Date of Award

1999

Degree Type

Thesis

Degree Name

Bachelor of Arts Honours

Faculty

Faculty of Community Services, Education and Social Sciences

First Advisor

Dr Alfred Allan

Abstract

Defendants are required to make many decisions during their encounter with the criminal justice system (i.e., plea, venue, representation, bail and, possibly, appeal). The assumption exists that defendants possess sufficient organizational and pragmatic knowledge of the system to make these decisions. However, research suggests that many defendants lack sufficient knowledge of the criminal justice system to make these decisions, and that this lack of knowledge may lead to feelings of anxiety.

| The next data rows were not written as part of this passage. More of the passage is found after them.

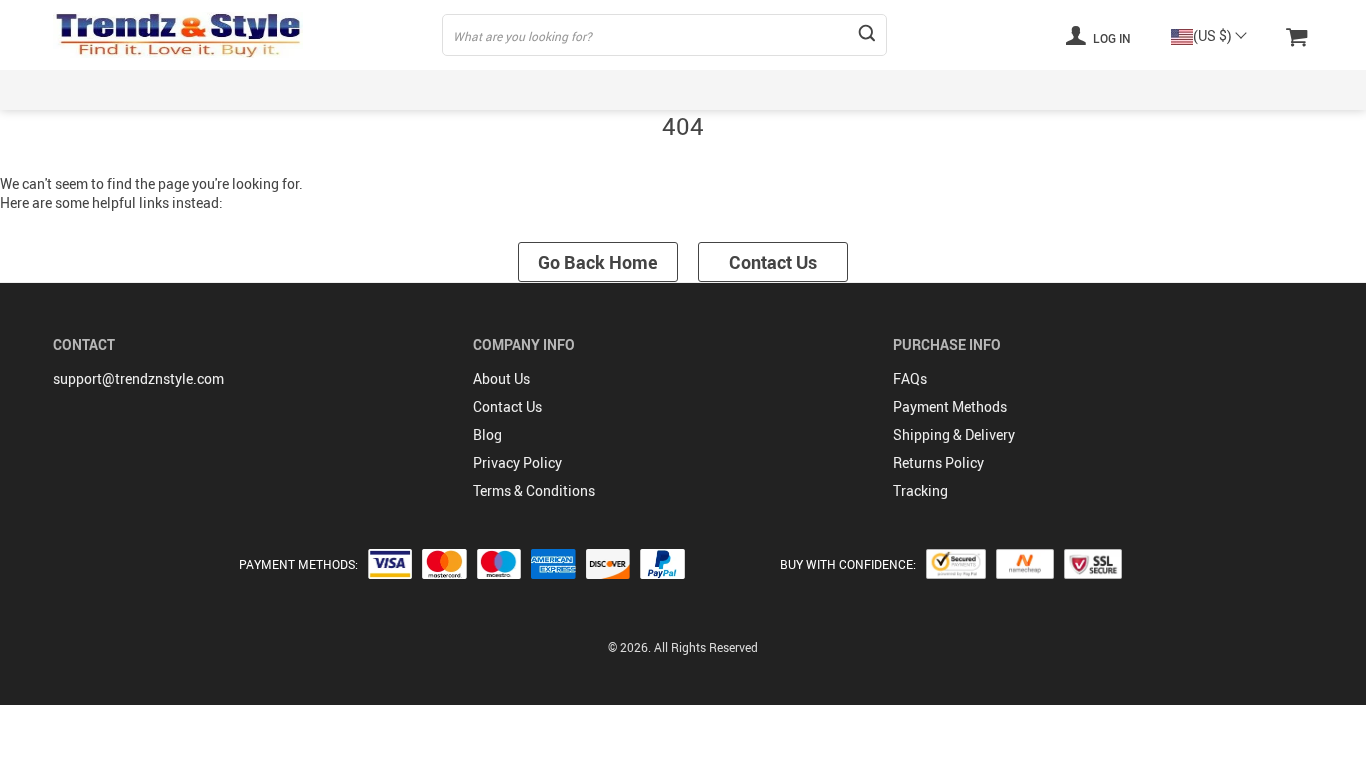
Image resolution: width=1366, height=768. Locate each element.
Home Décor (932, 89)
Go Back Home (598, 262)
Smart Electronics (626, 89)
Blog (487, 434)
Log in (1110, 38)
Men (318, 89)
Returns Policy (938, 462)
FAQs (910, 378)
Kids (402, 89)
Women (226, 89)
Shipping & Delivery (954, 434)
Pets (1040, 89)
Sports (493, 89)
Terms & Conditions (534, 490)
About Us (501, 378)
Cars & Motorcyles (1166, 89)
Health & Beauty (787, 89)
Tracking (920, 490)
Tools (1296, 89)
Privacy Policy (517, 462)
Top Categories (100, 89)
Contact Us (773, 262)
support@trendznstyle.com (138, 378)
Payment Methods (950, 406)
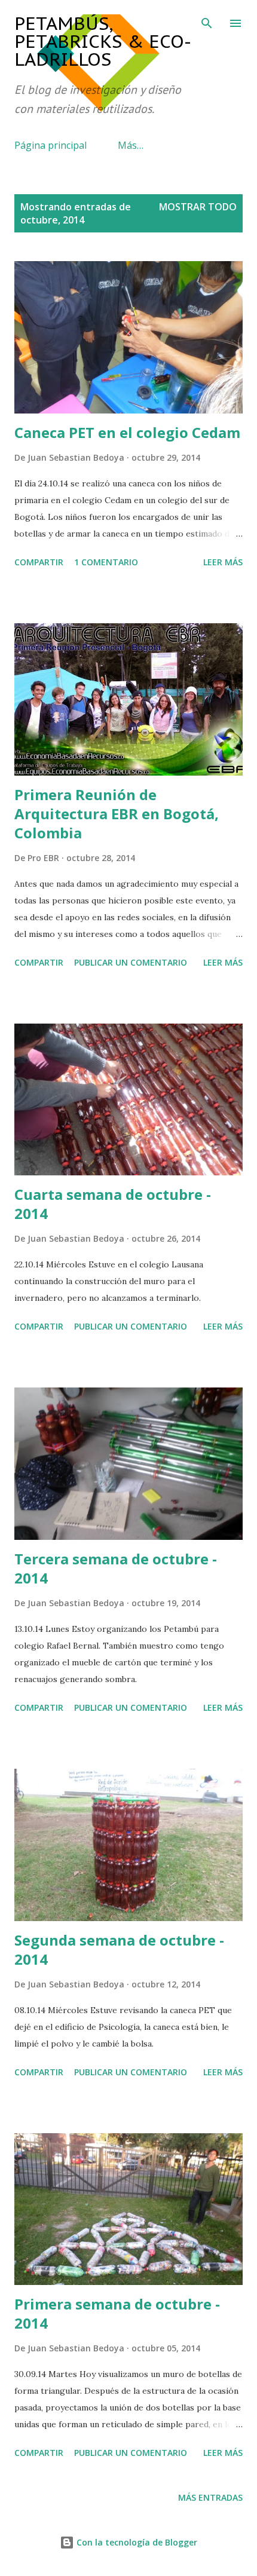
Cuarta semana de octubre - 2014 (112, 1203)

As a consequence of these findings, many defendants may be unable to effectively participate in the criminal justice system. By way of remedying this situation, it has been argued that the provision of court-related information may increase defendants' knowledge of the criminal justice system, decrease their feelings of anxiety and, therefore, increase their confidence to understand and participate in the criminal justice system. The present study was designed to evaluate this argument, and consisted of three hypotheses: that the provision of court-related information would (a) increase defendants knowledge of the criminal justice system, (b) decrease defendants anxiety concerning their court appearances, and (c) increase defendants confidence to understand and participate in their court appearances. Forty non-convicted, remanded in custody participants were assigned to one of two conditions: experimental and control. The experimental intervention comprised a 40-minute court-related educational session, whilst the control intervention comprised a 40-minute health-related educational session. Pre-test and post-test measures of Knowledge, Anxiety, and Confidence determined the effect of the experimental intervention. Data was analyzed using three analysis of covariance (ANCOVA). The pattern of results found support for the Knowledge and Confidence hypotheses, however, the Anxiety hypothesis was not fully supported. The implications of these results and directions for future research are discussed.